Duduk di bangku penjual es, dan merasakan minuman dingin mengalir ke kerongkongan, rasanya sangat menyegarkan. Apalagi di terik siang semacam itu. Hampir seketika saya menghabiskan es dalam gelas, dan merasakan tubuh yang segar, lalu mengeluarkan bungkus rokok. Saat menyulut rokok, terlihat anak-anak berseragam keluar berjubel dari sebuah sekolah, dan tiba-tiba dada saya berdesir.

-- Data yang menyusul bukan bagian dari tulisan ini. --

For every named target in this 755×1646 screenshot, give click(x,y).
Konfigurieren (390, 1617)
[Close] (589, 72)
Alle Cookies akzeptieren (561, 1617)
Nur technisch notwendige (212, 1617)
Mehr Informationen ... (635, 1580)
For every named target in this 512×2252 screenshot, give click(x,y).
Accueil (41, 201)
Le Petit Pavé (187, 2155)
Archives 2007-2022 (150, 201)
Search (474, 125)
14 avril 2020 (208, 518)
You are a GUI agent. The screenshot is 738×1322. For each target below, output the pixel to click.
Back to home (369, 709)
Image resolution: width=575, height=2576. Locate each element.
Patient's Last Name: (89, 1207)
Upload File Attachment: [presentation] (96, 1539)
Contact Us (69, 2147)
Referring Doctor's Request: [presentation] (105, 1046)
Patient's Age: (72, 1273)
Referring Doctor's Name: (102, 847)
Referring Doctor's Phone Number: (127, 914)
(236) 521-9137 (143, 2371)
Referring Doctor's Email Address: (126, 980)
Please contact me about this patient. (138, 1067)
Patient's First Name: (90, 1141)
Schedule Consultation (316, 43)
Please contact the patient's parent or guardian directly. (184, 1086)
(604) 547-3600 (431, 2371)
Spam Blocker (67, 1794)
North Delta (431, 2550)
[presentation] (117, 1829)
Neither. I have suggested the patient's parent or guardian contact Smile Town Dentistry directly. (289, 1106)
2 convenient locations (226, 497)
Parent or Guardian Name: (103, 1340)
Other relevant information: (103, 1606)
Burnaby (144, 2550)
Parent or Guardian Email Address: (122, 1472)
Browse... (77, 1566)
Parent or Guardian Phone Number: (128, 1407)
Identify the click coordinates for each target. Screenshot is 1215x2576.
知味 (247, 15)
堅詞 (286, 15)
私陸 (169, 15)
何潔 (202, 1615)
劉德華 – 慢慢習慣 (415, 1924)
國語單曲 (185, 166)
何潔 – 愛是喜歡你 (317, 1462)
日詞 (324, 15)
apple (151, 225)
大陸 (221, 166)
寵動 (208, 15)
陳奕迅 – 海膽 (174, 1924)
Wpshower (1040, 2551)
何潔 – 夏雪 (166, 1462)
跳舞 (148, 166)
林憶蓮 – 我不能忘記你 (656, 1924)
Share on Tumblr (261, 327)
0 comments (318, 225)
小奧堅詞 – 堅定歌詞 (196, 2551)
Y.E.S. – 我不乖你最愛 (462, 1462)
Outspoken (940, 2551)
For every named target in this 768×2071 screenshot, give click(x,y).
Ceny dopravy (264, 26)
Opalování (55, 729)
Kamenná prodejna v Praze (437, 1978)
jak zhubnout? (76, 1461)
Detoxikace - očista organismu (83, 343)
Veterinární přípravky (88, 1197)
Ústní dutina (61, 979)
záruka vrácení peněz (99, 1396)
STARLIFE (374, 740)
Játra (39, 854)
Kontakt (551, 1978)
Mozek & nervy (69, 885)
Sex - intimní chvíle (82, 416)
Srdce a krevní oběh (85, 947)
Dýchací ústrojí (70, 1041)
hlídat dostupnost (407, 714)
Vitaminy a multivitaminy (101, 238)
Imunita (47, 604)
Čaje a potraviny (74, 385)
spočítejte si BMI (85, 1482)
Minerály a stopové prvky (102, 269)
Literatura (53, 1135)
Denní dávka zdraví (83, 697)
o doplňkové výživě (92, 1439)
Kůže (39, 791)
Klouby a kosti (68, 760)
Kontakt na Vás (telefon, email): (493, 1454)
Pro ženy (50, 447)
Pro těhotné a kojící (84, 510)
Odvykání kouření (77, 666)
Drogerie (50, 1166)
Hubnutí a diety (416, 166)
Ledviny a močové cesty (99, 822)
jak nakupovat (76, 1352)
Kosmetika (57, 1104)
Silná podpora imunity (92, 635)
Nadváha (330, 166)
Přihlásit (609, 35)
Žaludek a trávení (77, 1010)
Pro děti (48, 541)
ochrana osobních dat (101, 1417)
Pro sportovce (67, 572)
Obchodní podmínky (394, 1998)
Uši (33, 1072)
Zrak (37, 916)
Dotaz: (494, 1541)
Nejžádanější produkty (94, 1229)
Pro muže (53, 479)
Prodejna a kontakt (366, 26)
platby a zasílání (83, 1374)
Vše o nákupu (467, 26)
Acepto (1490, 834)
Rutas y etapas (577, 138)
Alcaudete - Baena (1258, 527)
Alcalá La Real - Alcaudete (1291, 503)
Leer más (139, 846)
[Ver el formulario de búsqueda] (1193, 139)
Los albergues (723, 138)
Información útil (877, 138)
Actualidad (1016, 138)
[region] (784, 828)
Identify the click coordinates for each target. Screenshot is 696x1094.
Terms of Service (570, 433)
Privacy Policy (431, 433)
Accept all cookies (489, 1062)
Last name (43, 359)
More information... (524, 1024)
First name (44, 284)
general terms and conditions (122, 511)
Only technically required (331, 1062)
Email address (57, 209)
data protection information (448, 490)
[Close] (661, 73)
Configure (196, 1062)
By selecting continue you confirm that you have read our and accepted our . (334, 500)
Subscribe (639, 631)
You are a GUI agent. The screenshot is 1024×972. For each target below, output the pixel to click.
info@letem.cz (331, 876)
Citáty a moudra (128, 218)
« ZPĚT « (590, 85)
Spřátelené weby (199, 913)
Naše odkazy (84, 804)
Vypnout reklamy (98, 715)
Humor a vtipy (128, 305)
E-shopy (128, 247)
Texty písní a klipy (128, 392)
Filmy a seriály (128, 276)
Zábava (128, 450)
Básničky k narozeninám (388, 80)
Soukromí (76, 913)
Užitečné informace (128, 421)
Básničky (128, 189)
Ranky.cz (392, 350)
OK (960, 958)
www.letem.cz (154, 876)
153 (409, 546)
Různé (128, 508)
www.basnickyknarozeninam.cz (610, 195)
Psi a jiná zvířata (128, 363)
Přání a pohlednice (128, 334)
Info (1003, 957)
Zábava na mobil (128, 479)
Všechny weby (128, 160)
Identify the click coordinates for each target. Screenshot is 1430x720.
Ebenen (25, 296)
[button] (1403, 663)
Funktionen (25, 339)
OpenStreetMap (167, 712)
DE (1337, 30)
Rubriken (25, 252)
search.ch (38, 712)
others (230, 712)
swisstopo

Lalu saya ingat... bertahun lalu, saya pernah menjemput pacar dari sekolah itu, saat dia menjalani PPL. Dulu, setiap hari, saya mengantarkannya ke sekolah itu, dan menjemputnya saat pulang... menyaksikan senyumnya yang selalu cemerlang... merasakan kedekatan bersamanya yang meninggalkan debar keindahan.

....
....

PPL (Praktik Pengalaman Lapangan) adalah fase dalam pendidikan di kampus kami, yang harus dilalui sebelum menjalani KKN (Kuliah Kerja Nyata). Biasanya, PPL dan KKN dilakukan dalam satu semester, setelah mahasiswa menyelesaikan semua teori mata kuliah. PPL yang dijalani pacar saya adalah praktik mengajar di sebuah SMP yang telah ditentukan oleh pihak kampus.

Ketika pacar saya mulai PPL, saya sudah drop out dari kampus. Tetapi, sebagai pacar, saya pun memiliki kewajiban untuk mengantar dan menjemputnya selama PPL berlangsung. Jadi, selama waktu-waktu itu, setiap pagi saya menjemputnya, lalu mengantarkan ke sekolah tempat dia praktik mengajar. Siang hari, saya kembali menjemput ke sekolah untuk mengantarnya pulang.

Karena saya sering tidur larut malam, saya pun berpesan pada pacar agar dia membangunkan setiap pagi, agar tidak terlambat mengantarkan. Pacar pun selalu rutin membangunkan saya—biasanya jam enam pagi—dengan menelepon ke ponsel. Lalu saya terbangun, dan menerima teleponnya, dan mendengar dia berkata, “Udah bangun?”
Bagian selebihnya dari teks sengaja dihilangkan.